Solo in questa resa si potrebbe apprezzare il senso della perifrasi citata da
Innes perché in questo caso meglio si accorderebbe con una soffitta polverosa
in cui sono accatastate tante cose oramai messe in pensione perchè non più
utilizzabili oppure passate di moda.
Tuttavia queste figure retoriche ed espressioni, che
ogni tanto si incontrano, hanno tutte un’aria molto ironica, classica
estrinsecazione dell’humour britannico, una risata a denti stretti, che sgrava
la tensione, mitigandola con la battuta dell’uomo colto.
Il risultato nella sua complessità, è una scrittura
non molto facile da interpretare, preziosa nei suoi giochi di parole, nei suoi
significati, molto spesso doppi, difficile e quindi anche lenta nel suo
incedere, assimilabile a quella lentezza dell’incedere con cui una persona
anziana, come Appleby, si muove e parla: insomma una similitudine nascosta
nella stessa natura stilistica del modo di scrivere..
Altro significato nascosto mi parrebbe essere il
riferimento all’urlo del pavone appollaiato sulla testa della statua di
Hermes: come lo stesso Innes dice, citando la natura di Psicopompo di Hermes: “ E’ Ermes, signorina Kentwell. Conduce le
anime dei morti nell’Ade, ed è perciò indicato con l’attributo di psychopompos
dagli antichi greci…con un chiaro di luna come quello vedemmo subito di che si
trattava: il grido era stato lanciato da un pavone, appollaiato sulla testa
della statua.” (pag.101, cap.5). Infatti Hermes era l’accompagnatore degli
spiriti dei morti, nel viaggio per il mondo sotterraneo dell’aldilà: quindi, il
riferimento di Hermes e del pavone, sarebbe un’allusione ricercata: il pavone
che urla (di notte, anche l’upupa urla, ed è un simbolo di morte), appollaiato
sulla testa di una divinità , con valenza di divinità dell’oltretomba,
alluderebbe alla morte di qualcuno, in questo caso di Maurice.
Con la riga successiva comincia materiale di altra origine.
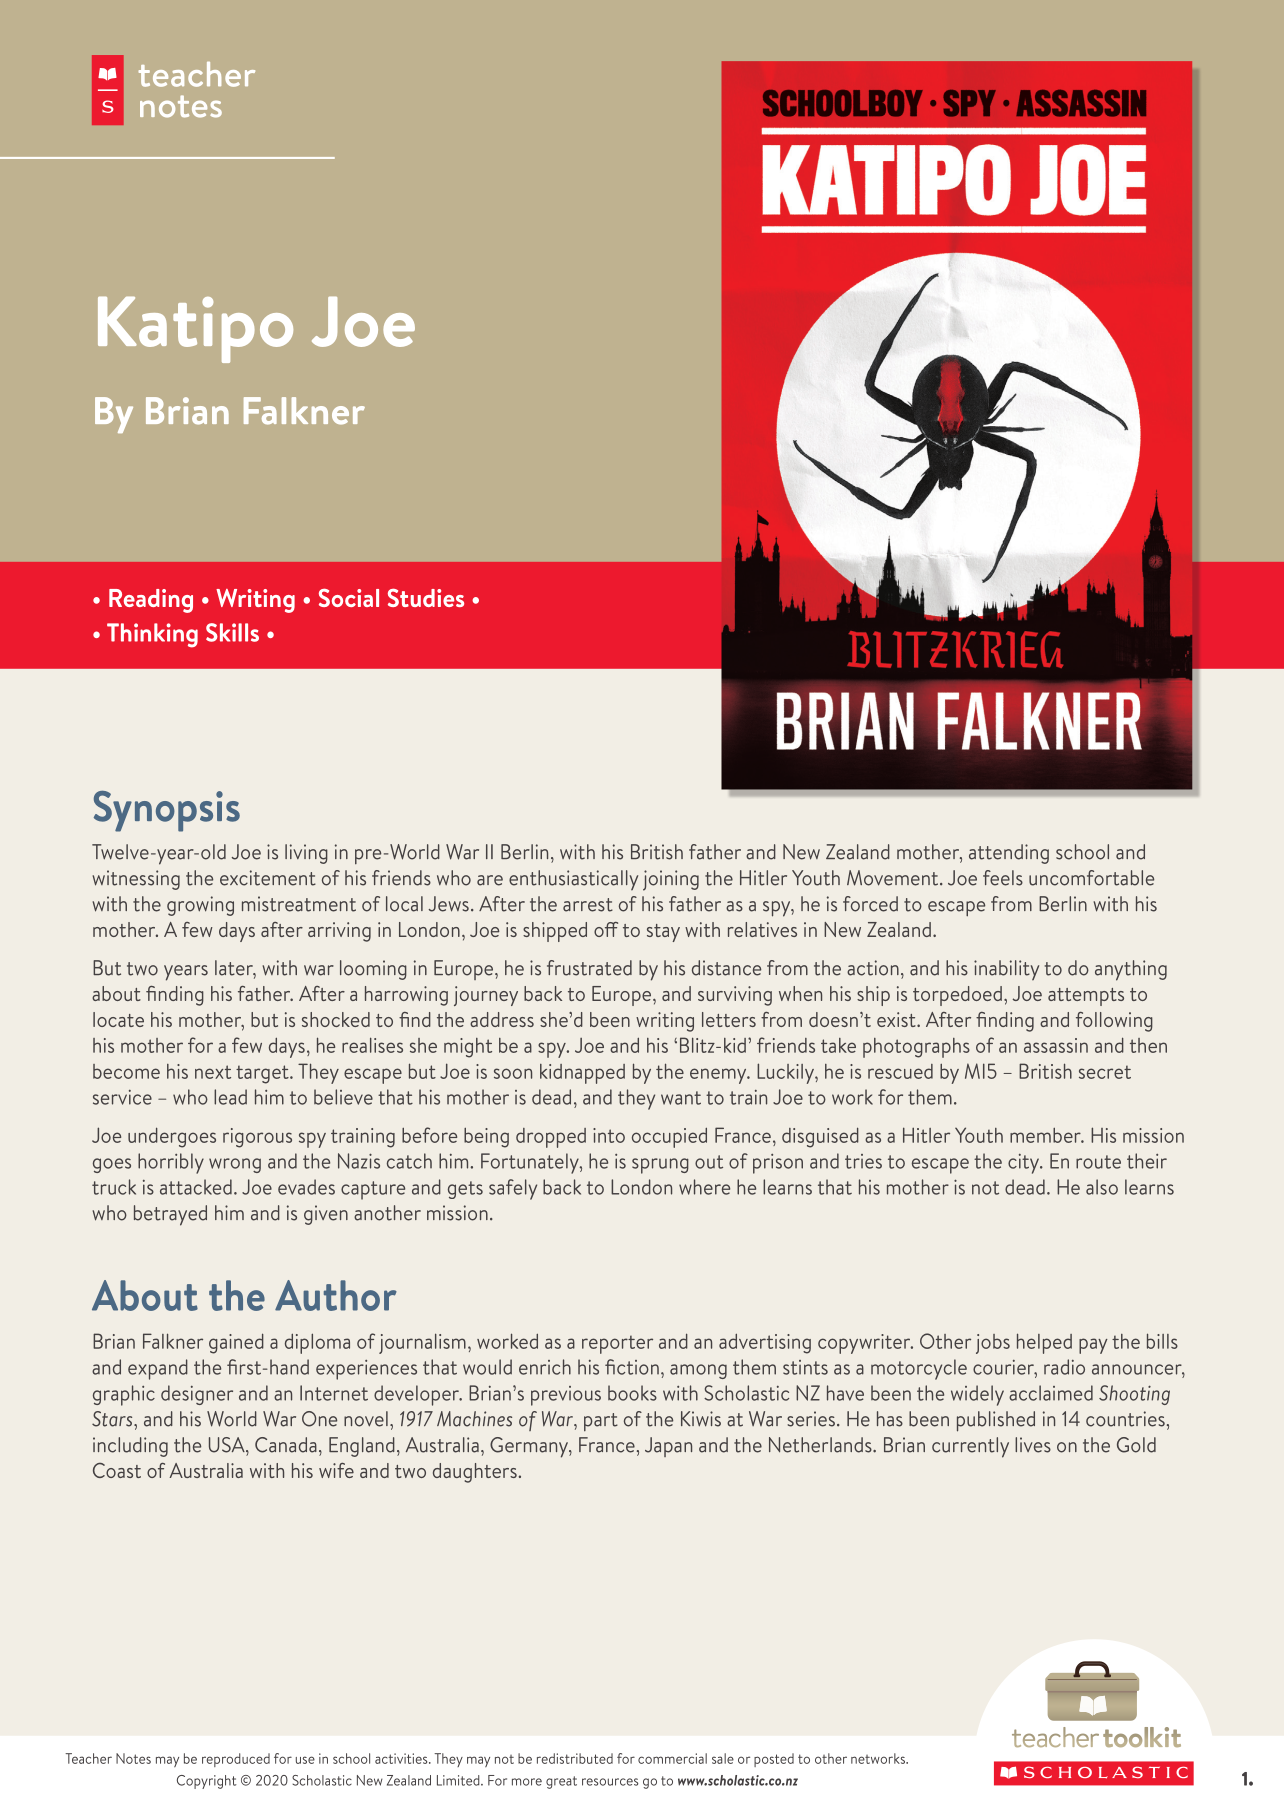 The width and height of the image is (1284, 1816). What do you see at coordinates (617, 1344) in the image?
I see `reporter` at bounding box center [617, 1344].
In altre parole,
quando il pavone urla appollaiato sulla testa della statua di Hermes, Maurice è
già morto e Hermes lo sta conducendo nel Regno dei Morti.
Tuttavia, la classe di Innes sta nel servirsi di
queste sottigliezze della pratica poetica, e di queste citazioni dotte, non
come abbiamo detto prima, per sfoggiare solamente la propria cultura, ma
soprattutto per sottolineare talune caratteristiche del romanzo. In questo,
quindi, ancora una volta, il romanzo rivela dei tesori, non così palesi alla
prima interpretazione.
Il romanzo infine possiede anche delle citazioni molto
significative, di autori polizieschi: esse sono manifeste, quando cita “Il problema sul ponte della Thor” di
Conan Doyle da Il taccuino di Sherlock
Holmes, e celate, quando molto probabilmente si rifa nella soluzione, ad un
celeberrimo racconto di John Dickson Carr.